Kimmer gestured impatience. “Thing is, I’m in a hurry. So if you’ve got something to say, say it and
move the truck. Otherwise, how about you just move the truck?”

“You were in a hurry to leave here the first time, too.” Leo’s nostril’s flared slightly and his lips compressed; the humor was gone.

Leave here? When? Hadn’t the accent been an act? Rio snatched a look at Kimmer, but she was stone cold. All the warmth he’d felt not so long ago, gone into hiding.

His reaction hadn’t gone unnoticed. Leo snorted a short, harsh laugh. “Has she been whipping on you, too?”

Rio stiffened. It hadn’t been more than a sideswipe at Rio himself—no, it was a crack at Kimmer. Suddenly Rio had no patience for the moment—not with Carolyne waiting, not with the phone call for backup yet to make. He drew himself up, took a step forward, forgot about his bruises and his back and the sporadically wobbly nature of his knees.

Kimmer sent a cool glance his way, indigo eyes deep and impenetrable. And Leo, his voice filled with extraordinary spite, said, “I’ll bet she never mentioned she grew up the next town over, good-for-nothing little high-school dropout, her daddy a drunk and her mother a wishy-washy little thing who died just to get away. I bet she never mentioned she was promised to me.”

Rio wouldn’t have thought it possible, but Kimmer grew even colder. Even more remote. He held his breath, fighting the impulse to end this ugly confrontation in the beautiful fall woods with golden light all around them, leaves settling to the ground, squirrels rustling around to hide and bury walnuts and acorns.

But Kimmer didn’t need his help. She even relaxed slightly, though Leo was a fool if he took it for a good
sign. “Yeah, yeah. I grew up here in a cruel, squalid little family and then I left. It wasn’t
my
promise. Get over it.”

Leo couldn’t. “And does your friend here know what you were like back then, Kimmer Reed? How you looked? How eager your family was to trade you off?”

Silence fell over them; the bubbaboys, as Kimmer had so aptly named them, shifted uneasily, impatiently. Leo might have forgotten about Kimmer’s whirlwind fighting style, but they evidently had not; they wanted revenge, not chatter. And while Rio clenched the fist that would still clench, he knew…

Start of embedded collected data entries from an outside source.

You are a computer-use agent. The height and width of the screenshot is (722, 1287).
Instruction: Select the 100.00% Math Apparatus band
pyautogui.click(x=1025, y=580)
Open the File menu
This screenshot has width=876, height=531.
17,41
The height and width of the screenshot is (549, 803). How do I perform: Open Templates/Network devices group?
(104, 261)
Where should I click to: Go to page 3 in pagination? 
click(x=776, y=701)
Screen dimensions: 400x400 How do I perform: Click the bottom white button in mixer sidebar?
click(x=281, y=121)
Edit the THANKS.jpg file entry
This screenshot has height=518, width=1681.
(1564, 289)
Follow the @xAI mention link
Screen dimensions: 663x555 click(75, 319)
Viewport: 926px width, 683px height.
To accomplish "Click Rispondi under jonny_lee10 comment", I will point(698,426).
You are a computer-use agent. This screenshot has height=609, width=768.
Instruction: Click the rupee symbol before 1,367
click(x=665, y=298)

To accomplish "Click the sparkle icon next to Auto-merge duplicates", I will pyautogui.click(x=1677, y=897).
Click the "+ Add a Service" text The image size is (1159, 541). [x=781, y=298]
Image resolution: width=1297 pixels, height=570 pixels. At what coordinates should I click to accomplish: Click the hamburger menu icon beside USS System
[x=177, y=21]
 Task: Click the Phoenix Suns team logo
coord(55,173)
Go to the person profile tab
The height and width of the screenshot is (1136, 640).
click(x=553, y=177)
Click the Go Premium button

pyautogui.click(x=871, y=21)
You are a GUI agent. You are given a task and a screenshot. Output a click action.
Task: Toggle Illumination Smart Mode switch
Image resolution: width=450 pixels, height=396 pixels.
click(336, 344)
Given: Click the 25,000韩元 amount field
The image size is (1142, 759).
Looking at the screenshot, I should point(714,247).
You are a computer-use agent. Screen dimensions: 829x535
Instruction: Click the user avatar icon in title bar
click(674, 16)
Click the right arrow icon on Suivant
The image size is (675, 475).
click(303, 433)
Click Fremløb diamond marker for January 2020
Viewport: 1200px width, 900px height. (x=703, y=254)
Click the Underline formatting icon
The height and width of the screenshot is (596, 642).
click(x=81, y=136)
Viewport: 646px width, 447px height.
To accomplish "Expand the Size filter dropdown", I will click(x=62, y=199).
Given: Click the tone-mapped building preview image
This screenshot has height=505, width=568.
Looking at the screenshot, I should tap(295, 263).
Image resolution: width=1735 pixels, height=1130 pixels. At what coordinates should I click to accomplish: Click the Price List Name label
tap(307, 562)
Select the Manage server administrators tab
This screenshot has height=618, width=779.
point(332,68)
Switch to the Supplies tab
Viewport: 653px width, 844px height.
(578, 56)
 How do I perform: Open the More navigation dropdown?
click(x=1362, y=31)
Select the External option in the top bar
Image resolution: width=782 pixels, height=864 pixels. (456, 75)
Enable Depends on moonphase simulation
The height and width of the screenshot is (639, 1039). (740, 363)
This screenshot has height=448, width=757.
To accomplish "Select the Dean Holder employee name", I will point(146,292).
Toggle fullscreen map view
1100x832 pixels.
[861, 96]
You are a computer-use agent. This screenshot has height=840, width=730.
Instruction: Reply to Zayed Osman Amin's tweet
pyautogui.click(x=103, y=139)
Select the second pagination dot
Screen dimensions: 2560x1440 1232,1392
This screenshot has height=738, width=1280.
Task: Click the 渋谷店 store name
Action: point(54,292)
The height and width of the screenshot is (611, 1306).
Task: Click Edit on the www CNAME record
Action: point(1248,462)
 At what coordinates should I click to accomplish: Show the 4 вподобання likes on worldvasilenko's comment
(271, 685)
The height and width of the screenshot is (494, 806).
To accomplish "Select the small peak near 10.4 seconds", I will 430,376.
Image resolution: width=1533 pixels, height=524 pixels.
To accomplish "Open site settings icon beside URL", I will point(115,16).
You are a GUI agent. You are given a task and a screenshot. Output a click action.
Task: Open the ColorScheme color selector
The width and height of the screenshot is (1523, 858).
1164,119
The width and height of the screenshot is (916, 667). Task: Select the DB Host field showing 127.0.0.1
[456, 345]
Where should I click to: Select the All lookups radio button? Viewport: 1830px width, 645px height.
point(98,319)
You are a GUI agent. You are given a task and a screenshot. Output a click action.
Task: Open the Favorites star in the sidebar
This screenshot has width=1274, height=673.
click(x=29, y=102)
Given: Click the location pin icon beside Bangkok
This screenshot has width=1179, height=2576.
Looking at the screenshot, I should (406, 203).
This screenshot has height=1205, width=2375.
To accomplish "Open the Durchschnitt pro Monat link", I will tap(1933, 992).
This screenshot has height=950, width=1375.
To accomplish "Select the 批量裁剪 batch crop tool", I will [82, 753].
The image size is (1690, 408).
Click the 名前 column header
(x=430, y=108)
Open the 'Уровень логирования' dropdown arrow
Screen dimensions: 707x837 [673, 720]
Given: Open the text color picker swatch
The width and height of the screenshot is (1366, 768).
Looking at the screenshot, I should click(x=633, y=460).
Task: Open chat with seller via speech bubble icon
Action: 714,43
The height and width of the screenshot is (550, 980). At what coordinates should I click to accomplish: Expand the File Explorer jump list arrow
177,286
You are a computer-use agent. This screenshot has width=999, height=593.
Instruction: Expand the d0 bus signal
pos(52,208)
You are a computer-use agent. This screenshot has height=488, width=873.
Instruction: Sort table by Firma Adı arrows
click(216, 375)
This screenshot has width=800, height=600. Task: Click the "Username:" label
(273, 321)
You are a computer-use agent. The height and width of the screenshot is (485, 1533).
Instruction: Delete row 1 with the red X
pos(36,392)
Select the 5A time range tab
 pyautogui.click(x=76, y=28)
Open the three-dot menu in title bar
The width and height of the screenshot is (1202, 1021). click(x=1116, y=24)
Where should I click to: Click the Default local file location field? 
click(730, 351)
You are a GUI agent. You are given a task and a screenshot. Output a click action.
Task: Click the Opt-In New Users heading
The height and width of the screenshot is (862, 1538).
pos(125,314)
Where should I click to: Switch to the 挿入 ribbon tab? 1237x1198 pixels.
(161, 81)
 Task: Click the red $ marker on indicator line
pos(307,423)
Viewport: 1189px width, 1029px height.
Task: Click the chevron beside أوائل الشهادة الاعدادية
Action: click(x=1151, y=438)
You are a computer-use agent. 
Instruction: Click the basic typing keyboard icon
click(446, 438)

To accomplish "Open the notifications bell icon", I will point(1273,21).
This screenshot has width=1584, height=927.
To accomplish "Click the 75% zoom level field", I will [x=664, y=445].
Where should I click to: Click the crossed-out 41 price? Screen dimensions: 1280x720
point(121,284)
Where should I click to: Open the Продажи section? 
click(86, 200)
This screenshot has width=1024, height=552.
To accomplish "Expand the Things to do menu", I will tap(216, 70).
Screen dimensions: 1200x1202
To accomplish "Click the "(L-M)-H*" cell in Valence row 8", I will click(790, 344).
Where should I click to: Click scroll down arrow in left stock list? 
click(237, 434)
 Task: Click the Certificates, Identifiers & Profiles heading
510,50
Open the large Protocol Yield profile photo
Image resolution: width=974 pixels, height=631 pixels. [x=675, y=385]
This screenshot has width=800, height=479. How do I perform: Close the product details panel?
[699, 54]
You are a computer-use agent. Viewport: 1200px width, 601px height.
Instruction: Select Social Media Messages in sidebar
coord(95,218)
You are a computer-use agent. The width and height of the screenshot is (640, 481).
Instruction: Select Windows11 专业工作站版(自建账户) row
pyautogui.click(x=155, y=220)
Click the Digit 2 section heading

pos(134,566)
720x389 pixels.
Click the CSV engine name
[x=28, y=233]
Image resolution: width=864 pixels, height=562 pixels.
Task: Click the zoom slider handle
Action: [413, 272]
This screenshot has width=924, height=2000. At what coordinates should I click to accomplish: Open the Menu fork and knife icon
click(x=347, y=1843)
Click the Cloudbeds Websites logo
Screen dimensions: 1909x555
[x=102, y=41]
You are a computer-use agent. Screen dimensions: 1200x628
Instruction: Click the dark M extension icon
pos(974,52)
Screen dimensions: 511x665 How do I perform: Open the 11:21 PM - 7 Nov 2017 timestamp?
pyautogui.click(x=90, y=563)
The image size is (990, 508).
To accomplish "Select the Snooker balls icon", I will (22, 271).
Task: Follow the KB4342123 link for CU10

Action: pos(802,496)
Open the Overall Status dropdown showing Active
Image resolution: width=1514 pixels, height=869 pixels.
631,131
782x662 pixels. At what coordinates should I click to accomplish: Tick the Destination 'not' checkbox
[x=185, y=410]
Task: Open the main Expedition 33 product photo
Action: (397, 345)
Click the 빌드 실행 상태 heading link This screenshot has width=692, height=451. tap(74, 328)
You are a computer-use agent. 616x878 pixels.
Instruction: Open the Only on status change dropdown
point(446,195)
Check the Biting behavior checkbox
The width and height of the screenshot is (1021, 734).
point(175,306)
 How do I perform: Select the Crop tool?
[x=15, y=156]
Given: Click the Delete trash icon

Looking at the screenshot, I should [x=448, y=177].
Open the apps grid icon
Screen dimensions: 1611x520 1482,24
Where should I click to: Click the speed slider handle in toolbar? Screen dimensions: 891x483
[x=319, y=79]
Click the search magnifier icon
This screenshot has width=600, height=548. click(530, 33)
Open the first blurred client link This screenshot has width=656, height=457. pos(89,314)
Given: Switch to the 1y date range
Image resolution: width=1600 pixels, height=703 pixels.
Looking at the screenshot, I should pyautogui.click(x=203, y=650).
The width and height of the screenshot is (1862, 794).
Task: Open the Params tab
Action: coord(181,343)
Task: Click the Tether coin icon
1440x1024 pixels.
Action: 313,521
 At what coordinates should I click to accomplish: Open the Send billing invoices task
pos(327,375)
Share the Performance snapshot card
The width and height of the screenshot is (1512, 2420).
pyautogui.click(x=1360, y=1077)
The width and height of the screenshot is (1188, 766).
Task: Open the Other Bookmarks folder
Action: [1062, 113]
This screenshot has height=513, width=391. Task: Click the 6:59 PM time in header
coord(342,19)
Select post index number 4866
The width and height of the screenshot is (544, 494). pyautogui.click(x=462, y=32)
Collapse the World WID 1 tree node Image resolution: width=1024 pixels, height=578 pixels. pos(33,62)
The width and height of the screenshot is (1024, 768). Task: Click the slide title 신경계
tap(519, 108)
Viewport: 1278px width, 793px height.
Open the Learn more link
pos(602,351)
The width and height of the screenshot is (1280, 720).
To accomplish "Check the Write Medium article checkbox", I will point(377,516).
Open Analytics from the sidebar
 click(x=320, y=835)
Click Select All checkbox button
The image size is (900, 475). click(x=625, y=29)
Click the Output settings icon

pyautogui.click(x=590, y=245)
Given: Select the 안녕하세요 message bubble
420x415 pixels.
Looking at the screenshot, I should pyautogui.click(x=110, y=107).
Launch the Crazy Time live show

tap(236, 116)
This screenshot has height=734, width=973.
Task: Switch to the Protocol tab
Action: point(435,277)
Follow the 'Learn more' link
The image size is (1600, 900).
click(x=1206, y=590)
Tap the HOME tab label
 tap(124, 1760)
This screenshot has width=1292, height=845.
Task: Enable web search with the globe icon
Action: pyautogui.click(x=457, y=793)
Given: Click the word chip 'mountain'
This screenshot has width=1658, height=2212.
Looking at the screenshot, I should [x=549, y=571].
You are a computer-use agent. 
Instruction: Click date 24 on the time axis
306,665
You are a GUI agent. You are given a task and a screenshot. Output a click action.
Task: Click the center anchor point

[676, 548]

This was Kimmer’s moment. Hers to face and hers to handle.

Astonishingly, after that long silence, she laughed. “That’s pretty sad, Leo.” She glanced at Rio. “I wore bad boys’ hand-me-downs and ugly things that didn’t fit. I was pathetic. I had scary hair—really scary hair. I had a birthmark on my face.” She shrugged, and she met his eyes with a gaze that lingered just long enough to send a message he hadn’t expected.
It’s all right. It’s truly all right
. “With all of that, you’d think he’d be glad I left.”

Rio couldn’t help but grin. Not a big one, but one that included her. And she took it, and suddenly he didn’t feel like they were two people standing there, but a team.

Leo frowned; he’d lost his emotional advantage and didn’t understand it. “All of that, and you still thought you were too good for us. It’s time you learned you weren’t. You aren’t.”

“I didn’t
deserve
you,” she corrected him. “Any of you. But you taught me a lot of things, and I find those lessons very useful these days.”

Rio’s grin faded; he winced inside to think of what lessons a young girl could possibly learn from her family to prepare her for her role in high-stakes undercover operations. She should have been learning about support and sticking together and unconditional love.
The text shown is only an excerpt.